Chi cade nelle trappole di un narcisista non è fragile, ma spesso è una persona che ama profondamente, che cerca conferme e che teme di essere lasciata sola. L’ansia, in tutte le sue forme, di abbandono, di rifiuto, di non essere all’altezza, può diventare un filo invisibile che lega a chi, invece, trae forza dal controllo e dalla dipendenza altrui.
Riconoscere questi meccanismi non serve a giustificare il narcisista, ma a restituire a te la libertà di scegliere relazioni che nutrano, invece di svuotarti.

Se vuoi approfondire l’argomento ho scritto una guida pratica per riconoscere i segnali del disturbo narcisistico, comprendere le dinamiche tossiche e imparare strategie efficaci per proteggerti e rispondere senza farti coinvolgere.
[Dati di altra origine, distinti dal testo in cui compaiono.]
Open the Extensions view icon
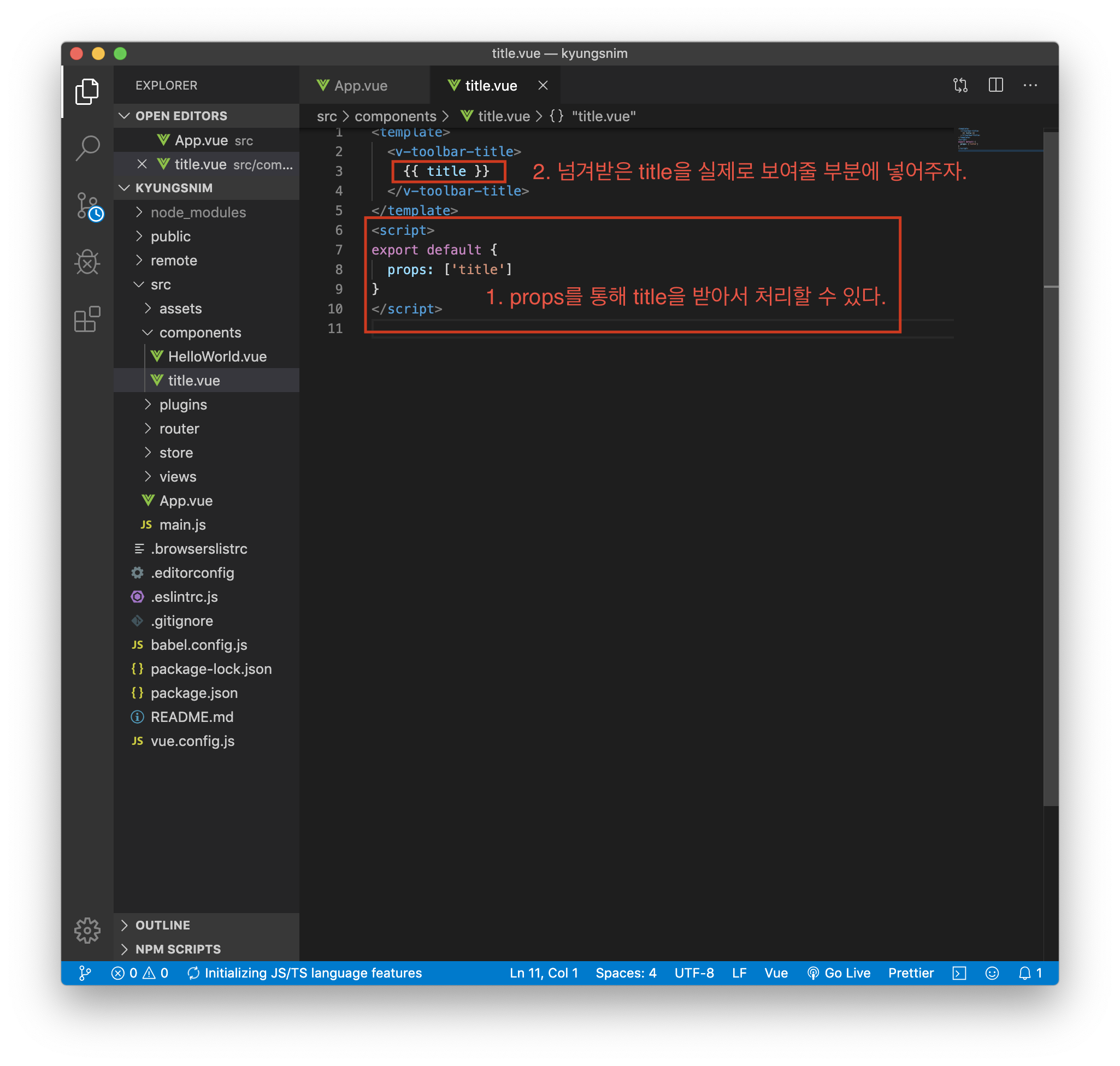The width and height of the screenshot is (1120, 1066). [87, 319]

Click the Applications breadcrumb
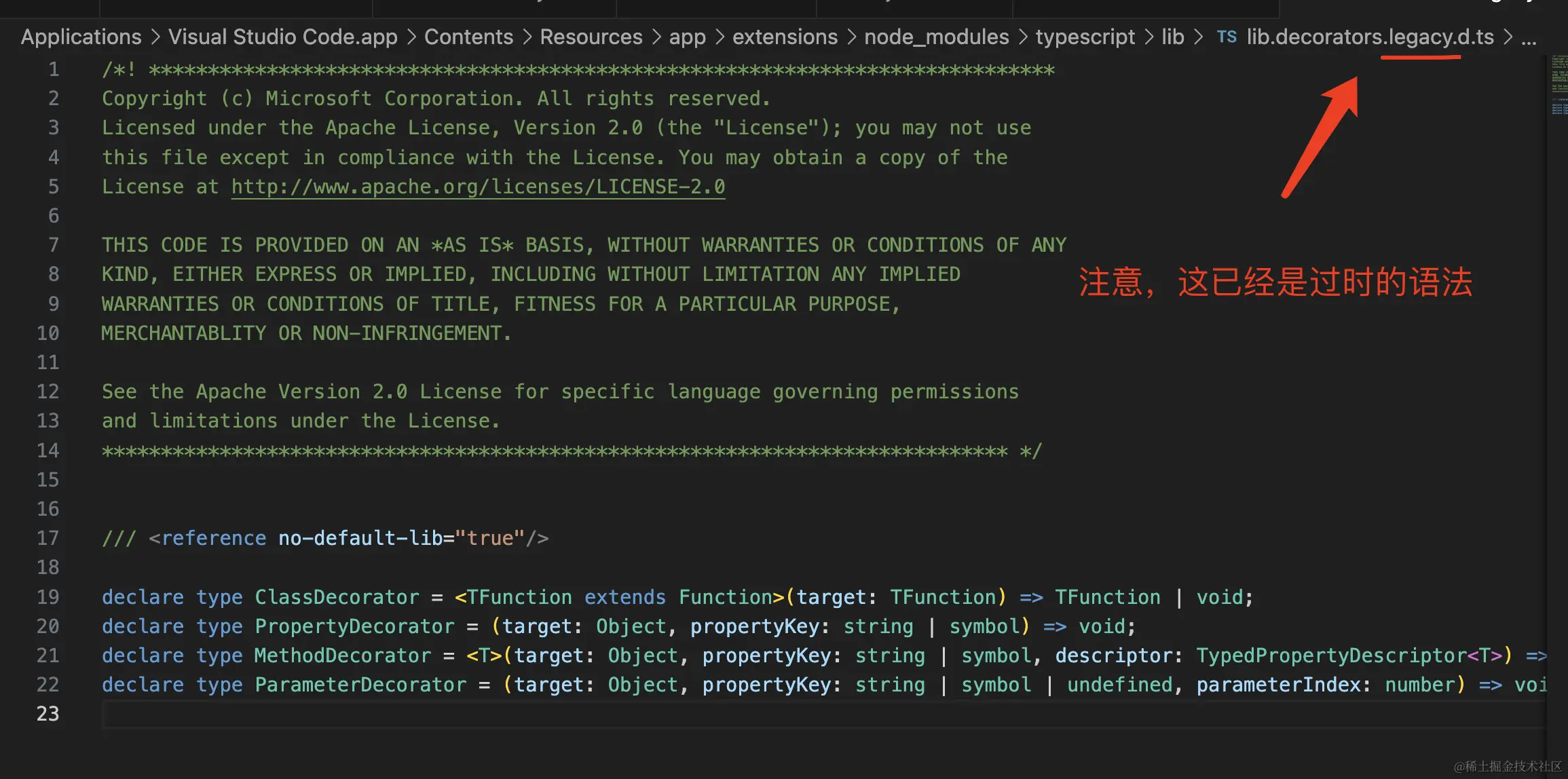click(81, 37)
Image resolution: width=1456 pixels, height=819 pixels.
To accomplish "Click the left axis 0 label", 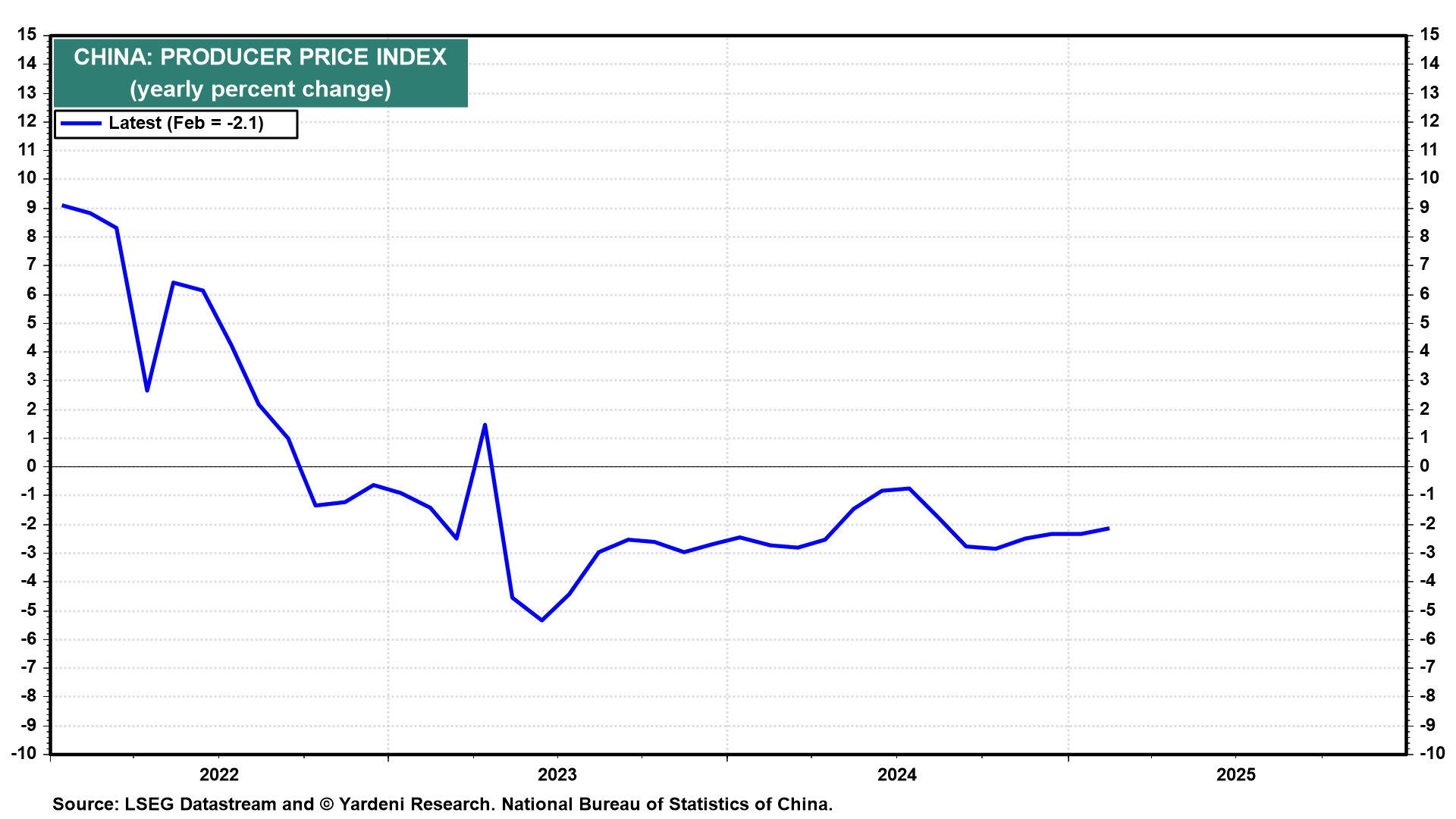I will pyautogui.click(x=32, y=466).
Lo trovi a questo link NARCISISMO E RELAZIONI TOSSICHE: COME RISPONDERE E NON CADERE NELLE SUE TRAPPOLE

Ricorda che la cura di un disturbo narcisistico è complessa: il cambiamento può avvenire solo se il narcisista stesso ne riconosce la necessità, cosa che accade di rado.
Se ti accorgi che chi hai accanto non vuole cambiare, la scelta più sana è proteggerti, ricostruire la tua forza interiore e, se serve, andartene. Perché a volte la libertà inizia proprio quando smetti di cercare di essere amato da chi non sa amare.